I am very relieved. I received the first third of my funding in the mail today. This is the beginning of my new career. I was so nervous putting the money in the bank. Not because I am afraid of spending it foolishly but because I’m making the leap to work for myself and not rely on a steady paycheck from an employer. I will have to rely on myself for money, pay for my own health insurance and retirement plan. (In my last job I had health insurance, job security even in this bad economy and I also had not only a 401 plan but a pension with supplemental health insurance for after retirement.) But, what is even more important to me is my foundation to help others. This is something I have been wanting to do for a long time. I have made small monthly donations but I want to do more. I want to help others like me pay for surgery and hormones. I want to help the young members of our MTF/FTM community have a safe place to be when their parents have kicked them out of the house.

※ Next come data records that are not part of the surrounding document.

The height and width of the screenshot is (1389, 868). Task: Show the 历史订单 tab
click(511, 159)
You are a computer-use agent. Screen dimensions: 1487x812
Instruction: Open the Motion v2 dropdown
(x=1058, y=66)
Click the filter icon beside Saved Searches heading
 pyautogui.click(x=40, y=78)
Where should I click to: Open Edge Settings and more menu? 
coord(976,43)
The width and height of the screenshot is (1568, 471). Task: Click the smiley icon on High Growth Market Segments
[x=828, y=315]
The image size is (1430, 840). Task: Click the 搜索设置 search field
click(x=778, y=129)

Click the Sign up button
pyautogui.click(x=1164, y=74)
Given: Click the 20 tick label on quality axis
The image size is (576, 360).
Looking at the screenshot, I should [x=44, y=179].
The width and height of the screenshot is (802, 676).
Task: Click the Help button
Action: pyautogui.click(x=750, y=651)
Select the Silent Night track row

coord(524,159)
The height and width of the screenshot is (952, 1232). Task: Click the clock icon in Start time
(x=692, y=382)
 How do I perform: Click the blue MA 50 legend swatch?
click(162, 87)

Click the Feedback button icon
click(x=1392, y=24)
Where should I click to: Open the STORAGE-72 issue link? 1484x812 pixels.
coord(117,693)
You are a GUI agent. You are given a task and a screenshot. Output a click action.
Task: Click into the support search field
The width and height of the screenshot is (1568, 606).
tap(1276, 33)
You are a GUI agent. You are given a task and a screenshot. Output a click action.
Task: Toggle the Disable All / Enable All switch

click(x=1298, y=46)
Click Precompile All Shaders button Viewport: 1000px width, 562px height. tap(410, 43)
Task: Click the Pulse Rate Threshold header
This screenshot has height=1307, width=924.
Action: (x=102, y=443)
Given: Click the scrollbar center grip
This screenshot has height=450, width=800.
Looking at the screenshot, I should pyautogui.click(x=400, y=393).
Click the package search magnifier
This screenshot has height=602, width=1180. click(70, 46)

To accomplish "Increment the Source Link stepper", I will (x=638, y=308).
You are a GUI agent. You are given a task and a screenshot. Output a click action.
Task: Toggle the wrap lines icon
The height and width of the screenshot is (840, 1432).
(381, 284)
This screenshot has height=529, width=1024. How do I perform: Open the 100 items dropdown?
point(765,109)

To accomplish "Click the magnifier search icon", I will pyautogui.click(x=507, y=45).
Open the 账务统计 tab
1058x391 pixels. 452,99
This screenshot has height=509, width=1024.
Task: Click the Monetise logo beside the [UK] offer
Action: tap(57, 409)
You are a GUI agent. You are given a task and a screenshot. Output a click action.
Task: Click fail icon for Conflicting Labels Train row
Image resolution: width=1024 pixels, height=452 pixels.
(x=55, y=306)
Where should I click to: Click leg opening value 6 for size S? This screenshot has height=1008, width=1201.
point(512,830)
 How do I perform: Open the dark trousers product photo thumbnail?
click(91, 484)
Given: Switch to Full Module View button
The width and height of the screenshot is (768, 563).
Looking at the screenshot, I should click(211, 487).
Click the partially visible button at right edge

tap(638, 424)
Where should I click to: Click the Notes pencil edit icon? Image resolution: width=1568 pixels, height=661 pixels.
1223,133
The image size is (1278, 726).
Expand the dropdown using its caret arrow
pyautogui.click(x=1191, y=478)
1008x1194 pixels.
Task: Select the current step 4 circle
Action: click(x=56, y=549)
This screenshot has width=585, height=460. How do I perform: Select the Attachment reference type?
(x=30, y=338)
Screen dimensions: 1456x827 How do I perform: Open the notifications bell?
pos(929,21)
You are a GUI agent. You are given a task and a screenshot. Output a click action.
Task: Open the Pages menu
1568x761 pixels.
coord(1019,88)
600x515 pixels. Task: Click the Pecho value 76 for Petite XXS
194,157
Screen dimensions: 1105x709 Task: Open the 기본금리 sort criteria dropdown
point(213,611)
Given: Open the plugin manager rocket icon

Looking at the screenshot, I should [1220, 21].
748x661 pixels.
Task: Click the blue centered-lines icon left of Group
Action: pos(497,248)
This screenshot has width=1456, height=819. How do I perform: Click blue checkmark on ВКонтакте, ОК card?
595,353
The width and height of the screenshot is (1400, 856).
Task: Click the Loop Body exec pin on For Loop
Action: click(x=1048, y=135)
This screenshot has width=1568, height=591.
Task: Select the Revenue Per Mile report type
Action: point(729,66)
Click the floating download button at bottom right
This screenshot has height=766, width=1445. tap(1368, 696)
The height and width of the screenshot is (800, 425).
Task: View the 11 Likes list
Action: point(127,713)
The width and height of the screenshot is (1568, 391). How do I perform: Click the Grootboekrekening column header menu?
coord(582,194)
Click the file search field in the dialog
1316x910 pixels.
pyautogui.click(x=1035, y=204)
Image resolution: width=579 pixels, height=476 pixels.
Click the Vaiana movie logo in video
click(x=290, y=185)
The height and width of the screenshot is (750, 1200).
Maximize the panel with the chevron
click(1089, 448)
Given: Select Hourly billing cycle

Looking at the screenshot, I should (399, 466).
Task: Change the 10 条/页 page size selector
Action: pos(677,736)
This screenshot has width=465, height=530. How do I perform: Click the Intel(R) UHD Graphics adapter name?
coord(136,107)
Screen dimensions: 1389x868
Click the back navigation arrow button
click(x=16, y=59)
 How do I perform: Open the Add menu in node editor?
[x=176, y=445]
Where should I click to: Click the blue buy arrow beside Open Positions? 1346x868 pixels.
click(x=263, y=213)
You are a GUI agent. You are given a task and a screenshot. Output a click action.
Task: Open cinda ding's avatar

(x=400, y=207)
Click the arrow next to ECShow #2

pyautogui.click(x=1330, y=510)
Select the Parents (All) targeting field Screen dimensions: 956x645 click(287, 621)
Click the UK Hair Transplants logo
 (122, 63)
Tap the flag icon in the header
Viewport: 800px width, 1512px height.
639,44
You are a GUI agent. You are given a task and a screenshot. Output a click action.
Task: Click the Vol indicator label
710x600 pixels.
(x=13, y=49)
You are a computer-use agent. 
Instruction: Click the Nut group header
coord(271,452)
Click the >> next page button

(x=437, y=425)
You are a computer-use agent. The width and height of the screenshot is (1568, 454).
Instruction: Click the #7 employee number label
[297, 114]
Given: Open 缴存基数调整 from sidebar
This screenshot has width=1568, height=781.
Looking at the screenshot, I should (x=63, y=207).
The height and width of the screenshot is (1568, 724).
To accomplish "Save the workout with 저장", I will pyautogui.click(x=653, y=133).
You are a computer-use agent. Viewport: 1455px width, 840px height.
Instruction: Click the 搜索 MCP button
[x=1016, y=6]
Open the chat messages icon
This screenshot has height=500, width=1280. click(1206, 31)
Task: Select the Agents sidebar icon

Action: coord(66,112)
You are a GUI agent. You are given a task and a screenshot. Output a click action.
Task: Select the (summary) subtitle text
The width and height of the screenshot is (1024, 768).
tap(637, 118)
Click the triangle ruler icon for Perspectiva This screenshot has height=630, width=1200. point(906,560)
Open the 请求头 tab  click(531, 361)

I have confidence but at the same time it is mixed with caution and concern because if don’t do this right a few small trades could wipe me out. I’ve studied the market for many years and I have a good mind for business and world affairs as well as market psychology. Many people go into this expecting to become millionaires overnight. They are usually the ones who figure out they should have learned the market and finance BEFORE they started in the market. I’m not looking to become a millionaire. I have what I need. A nice little messy apartment, two goofy little boy cats and will be able to afford my surgery.

I am still waiting for two more funding checks to come in. Once that is in I will be able to begin my new venture full force. Right now I have a smaller amount which is good. I expect losses – everyone in the market has losses. Success in the market is to know how to cut our losses to a minimal. At the end of each year I will take 1/3 of my profits and put it into my fund for charity.

Now with this initial funding in I will be able to purchase my T on Monday and purchase my plane ticket to see my mother and father in Nevada.